=== Provided entries ===

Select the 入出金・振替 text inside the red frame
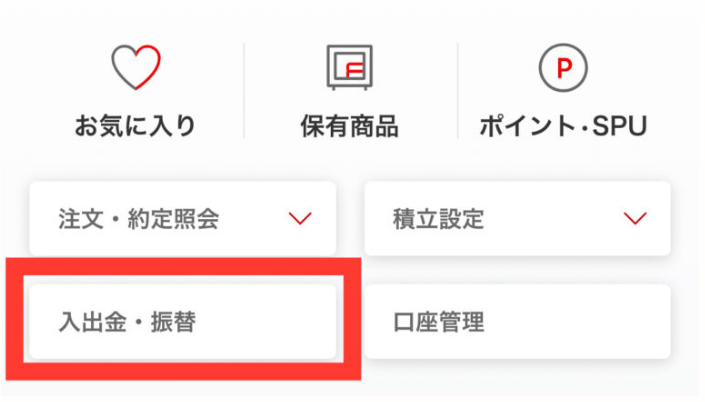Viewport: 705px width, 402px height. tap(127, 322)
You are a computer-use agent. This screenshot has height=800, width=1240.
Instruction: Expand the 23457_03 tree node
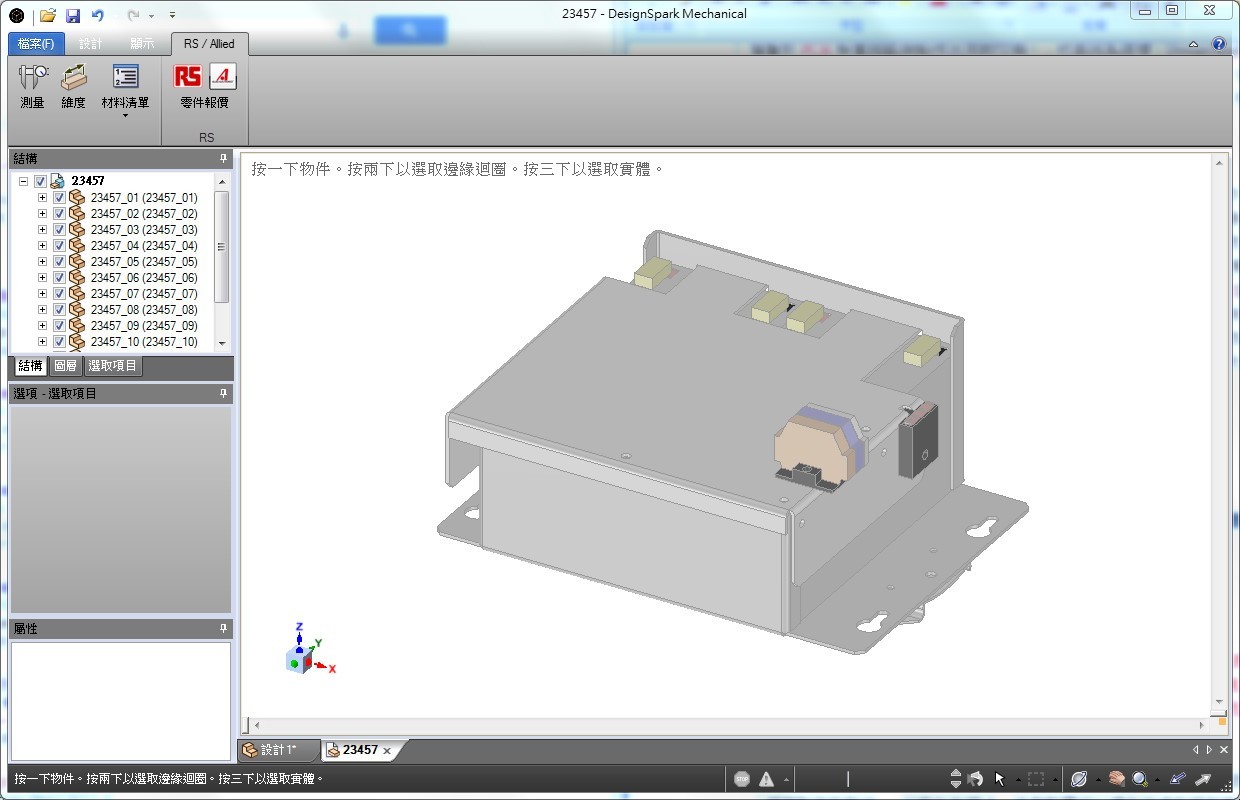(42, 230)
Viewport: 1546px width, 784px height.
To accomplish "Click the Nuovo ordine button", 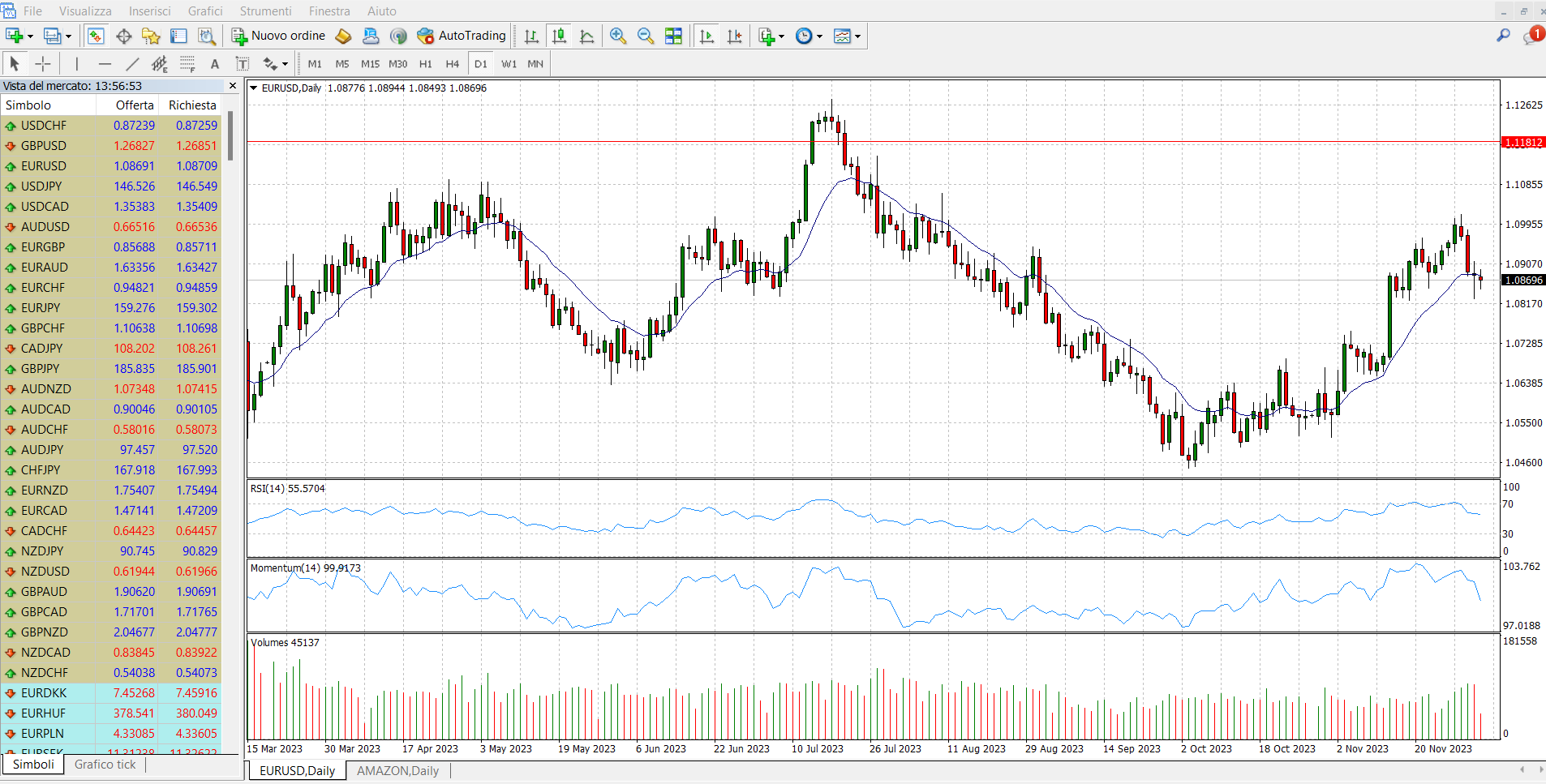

===
=== Provided entries ===

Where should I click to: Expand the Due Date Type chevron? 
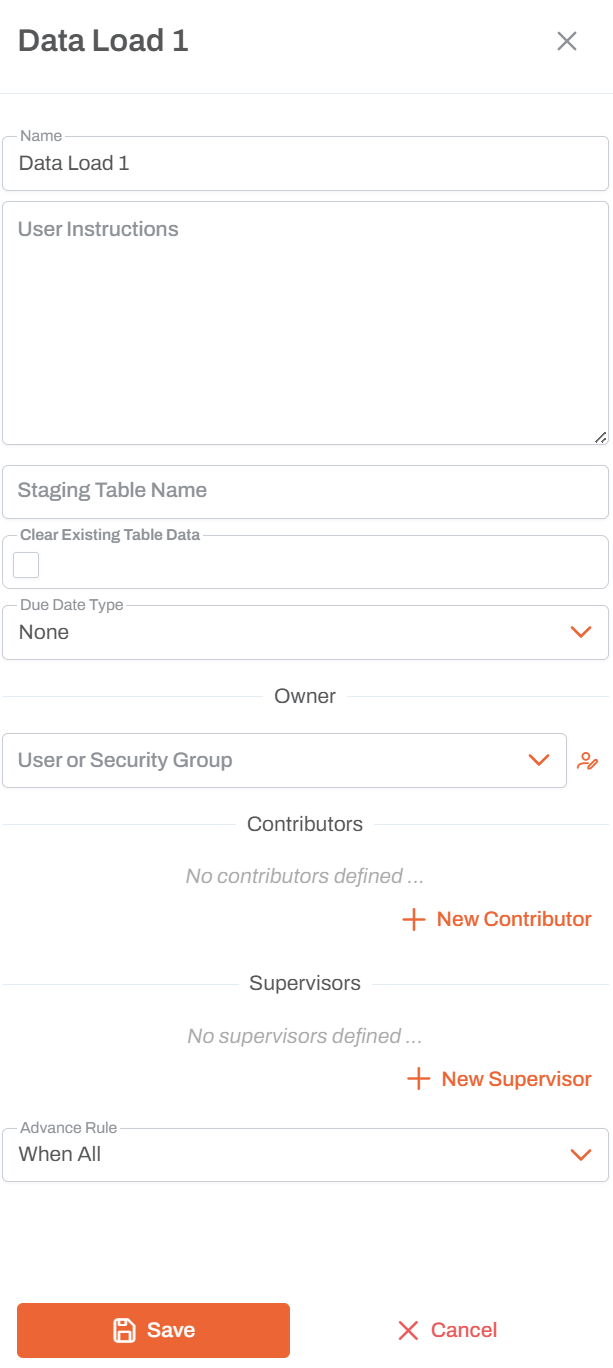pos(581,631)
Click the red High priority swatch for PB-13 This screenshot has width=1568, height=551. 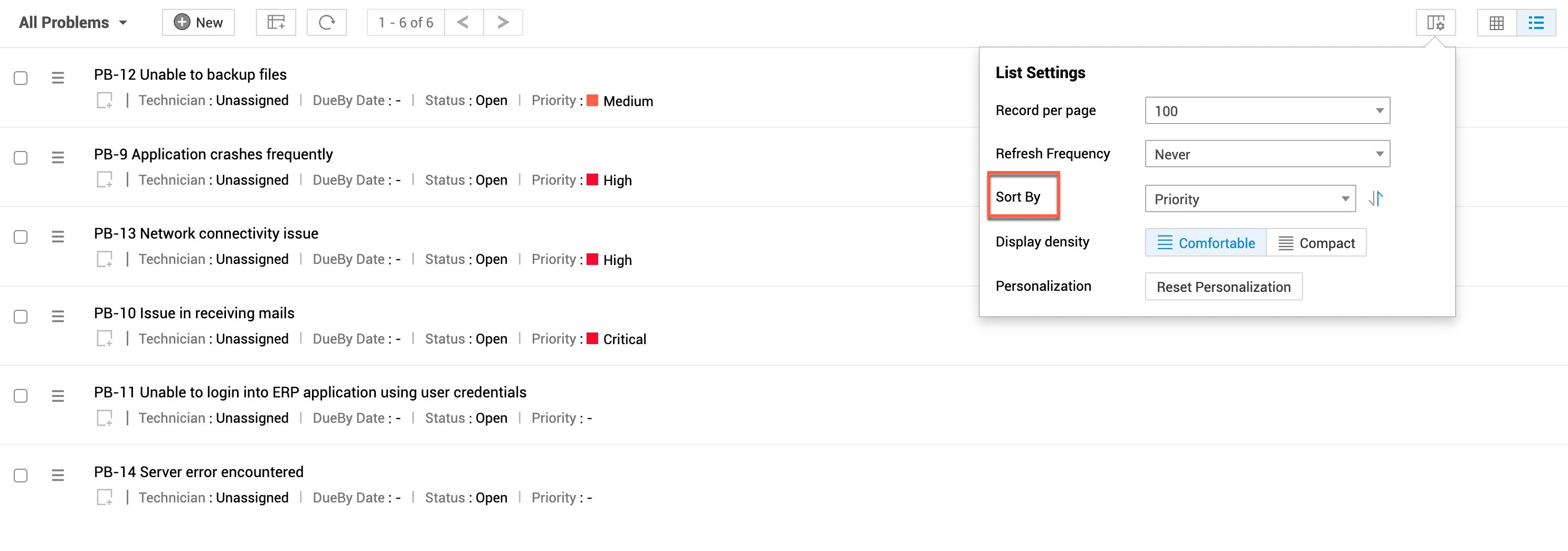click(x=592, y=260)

===

- _Task details_:
In the records above, everything from the line with "Select the 入出金・振替 text inside the red frame" down to the line with "the Nuovo ordine" must be duplicated exactly, both lines kept. Leave no pictures in.

- _Solution to the problem_:
Select the 入出金・振替 text inside the red frame
Viewport: 705px width, 402px height. tap(127, 322)
You are a computer-use agent. This screenshot has height=800, width=1240.
Instruction: Expand the 23457_03 tree node
(42, 230)
Viewport: 1546px width, 784px height.
To accomplish "Click the Nuovo ordine button", 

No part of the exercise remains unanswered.